» What you are asked to do: Please transcribe the part of the rows that opens with the line containing "The image size is (716, 417)." and closes with the last of the rows, copying each line word for word.

Text and item location entries
►
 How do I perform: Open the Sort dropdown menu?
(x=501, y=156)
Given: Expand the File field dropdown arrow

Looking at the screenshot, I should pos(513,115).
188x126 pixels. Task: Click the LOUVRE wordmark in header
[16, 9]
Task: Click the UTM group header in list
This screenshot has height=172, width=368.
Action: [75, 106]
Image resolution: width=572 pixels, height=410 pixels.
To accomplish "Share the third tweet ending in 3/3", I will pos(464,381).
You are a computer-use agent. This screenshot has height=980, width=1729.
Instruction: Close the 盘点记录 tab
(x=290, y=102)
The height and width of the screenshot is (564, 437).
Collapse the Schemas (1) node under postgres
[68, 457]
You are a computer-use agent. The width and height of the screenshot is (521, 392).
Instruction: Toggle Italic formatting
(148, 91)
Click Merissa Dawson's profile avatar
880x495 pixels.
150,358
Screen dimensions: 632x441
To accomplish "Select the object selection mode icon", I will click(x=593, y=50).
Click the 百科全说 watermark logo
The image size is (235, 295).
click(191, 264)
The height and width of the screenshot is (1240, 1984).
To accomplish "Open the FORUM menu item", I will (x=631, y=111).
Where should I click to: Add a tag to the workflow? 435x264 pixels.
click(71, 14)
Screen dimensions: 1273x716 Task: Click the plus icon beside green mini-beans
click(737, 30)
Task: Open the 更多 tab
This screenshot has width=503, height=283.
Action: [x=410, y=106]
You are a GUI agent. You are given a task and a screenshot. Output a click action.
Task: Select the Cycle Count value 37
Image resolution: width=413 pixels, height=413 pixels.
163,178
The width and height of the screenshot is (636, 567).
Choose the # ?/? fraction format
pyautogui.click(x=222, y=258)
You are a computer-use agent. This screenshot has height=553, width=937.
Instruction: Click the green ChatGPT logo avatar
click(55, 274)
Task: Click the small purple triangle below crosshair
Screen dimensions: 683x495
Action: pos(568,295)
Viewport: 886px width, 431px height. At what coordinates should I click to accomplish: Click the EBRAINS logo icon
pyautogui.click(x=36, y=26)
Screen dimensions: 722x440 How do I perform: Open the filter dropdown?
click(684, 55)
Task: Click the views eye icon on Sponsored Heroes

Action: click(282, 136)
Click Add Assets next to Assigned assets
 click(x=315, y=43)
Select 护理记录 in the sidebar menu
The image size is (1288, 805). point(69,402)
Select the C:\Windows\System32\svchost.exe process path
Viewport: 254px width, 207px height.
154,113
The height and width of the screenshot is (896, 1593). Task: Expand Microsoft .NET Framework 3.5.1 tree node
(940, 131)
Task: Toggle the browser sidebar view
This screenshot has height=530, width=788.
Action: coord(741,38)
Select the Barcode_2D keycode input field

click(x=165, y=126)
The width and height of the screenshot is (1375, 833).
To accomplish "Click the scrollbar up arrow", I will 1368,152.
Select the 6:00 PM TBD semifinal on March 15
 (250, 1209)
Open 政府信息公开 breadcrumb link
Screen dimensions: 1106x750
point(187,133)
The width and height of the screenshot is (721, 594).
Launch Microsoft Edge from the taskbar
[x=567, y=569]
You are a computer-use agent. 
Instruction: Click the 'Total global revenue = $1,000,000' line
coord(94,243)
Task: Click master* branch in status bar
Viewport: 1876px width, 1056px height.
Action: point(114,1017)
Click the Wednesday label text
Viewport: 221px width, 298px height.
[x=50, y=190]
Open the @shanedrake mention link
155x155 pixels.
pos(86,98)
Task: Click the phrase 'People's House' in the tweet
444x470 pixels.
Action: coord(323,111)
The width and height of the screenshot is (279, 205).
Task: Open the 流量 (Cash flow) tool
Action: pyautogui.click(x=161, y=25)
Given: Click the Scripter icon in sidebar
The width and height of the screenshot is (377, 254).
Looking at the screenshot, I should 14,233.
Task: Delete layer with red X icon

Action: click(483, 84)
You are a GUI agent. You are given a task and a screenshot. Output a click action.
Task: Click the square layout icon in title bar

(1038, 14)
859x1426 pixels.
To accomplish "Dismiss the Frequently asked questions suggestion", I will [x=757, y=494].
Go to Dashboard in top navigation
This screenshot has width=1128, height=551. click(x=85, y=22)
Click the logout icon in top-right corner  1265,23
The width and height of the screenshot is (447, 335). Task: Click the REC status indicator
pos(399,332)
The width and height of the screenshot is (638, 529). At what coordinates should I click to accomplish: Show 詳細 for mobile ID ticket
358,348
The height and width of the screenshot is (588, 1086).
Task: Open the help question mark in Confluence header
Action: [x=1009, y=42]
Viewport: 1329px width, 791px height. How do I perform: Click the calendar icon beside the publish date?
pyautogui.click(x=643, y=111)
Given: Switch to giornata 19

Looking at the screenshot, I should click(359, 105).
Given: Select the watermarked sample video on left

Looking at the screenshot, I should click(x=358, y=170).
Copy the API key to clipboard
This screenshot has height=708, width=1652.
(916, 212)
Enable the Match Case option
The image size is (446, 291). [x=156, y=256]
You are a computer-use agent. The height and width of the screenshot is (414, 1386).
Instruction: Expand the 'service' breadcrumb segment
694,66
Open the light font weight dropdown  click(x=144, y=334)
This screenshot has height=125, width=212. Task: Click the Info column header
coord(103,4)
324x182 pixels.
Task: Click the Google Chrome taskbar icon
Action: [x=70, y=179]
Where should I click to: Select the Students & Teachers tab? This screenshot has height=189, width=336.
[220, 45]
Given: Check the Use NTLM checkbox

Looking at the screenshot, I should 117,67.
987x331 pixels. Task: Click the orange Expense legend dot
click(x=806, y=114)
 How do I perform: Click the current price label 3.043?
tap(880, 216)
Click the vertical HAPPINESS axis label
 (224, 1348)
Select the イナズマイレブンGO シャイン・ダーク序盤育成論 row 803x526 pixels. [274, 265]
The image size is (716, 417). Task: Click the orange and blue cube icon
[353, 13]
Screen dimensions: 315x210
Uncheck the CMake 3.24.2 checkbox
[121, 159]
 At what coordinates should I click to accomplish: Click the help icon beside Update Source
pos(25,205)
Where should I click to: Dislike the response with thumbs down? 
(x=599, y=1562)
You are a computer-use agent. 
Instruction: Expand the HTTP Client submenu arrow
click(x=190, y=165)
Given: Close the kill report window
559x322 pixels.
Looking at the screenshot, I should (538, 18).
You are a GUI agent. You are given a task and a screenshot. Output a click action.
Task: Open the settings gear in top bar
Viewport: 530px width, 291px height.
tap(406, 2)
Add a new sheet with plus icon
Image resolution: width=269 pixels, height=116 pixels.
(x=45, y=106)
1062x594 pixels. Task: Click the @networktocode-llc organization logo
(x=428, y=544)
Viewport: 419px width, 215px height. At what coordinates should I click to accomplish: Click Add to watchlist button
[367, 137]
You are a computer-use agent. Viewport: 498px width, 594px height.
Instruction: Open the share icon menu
◄
» Solution to this task:
The image size is (716, 417). Task: Click the orange and blue cube icon
[353, 13]
Screen dimensions: 315x210
Uncheck the CMake 3.24.2 checkbox
[121, 159]
 At what coordinates should I click to accomplish: Click the help icon beside Update Source
pos(25,205)
Where should I click to: Dislike the response with thumbs down? 
(x=599, y=1562)
You are a computer-use agent. 
Instruction: Expand the HTTP Client submenu arrow
click(x=190, y=165)
Given: Close the kill report window
559x322 pixels.
Looking at the screenshot, I should (538, 18).
You are a GUI agent. You are given a task and a screenshot. Output a click action.
Task: Open the settings gear in top bar
Viewport: 530px width, 291px height.
tap(406, 2)
Add a new sheet with plus icon
Image resolution: width=269 pixels, height=116 pixels.
(x=45, y=106)
1062x594 pixels. Task: Click the @networktocode-llc organization logo
(x=428, y=544)
Viewport: 419px width, 215px height. At what coordinates should I click to accomplish: Click Add to watchlist button
[367, 137]
You are a computer-use agent. Viewport: 498px width, 594px height.
Instruction: Open the share icon menu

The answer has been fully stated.